Set problem ->
Print each of the records below line by line, word for word, with nothing changed.

Interface element records ->
--

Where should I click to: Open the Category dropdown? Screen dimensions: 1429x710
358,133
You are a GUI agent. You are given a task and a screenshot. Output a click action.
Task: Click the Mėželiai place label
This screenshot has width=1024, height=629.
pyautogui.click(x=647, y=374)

--

Completed task ->
Where should I click to: Open the Category dropdown? Screen dimensions: 1429x710
358,133
You are a GUI agent. You are given a task and a screenshot. Output a click action.
Task: Click the Mėželiai place label
This screenshot has width=1024, height=629.
pyautogui.click(x=647, y=374)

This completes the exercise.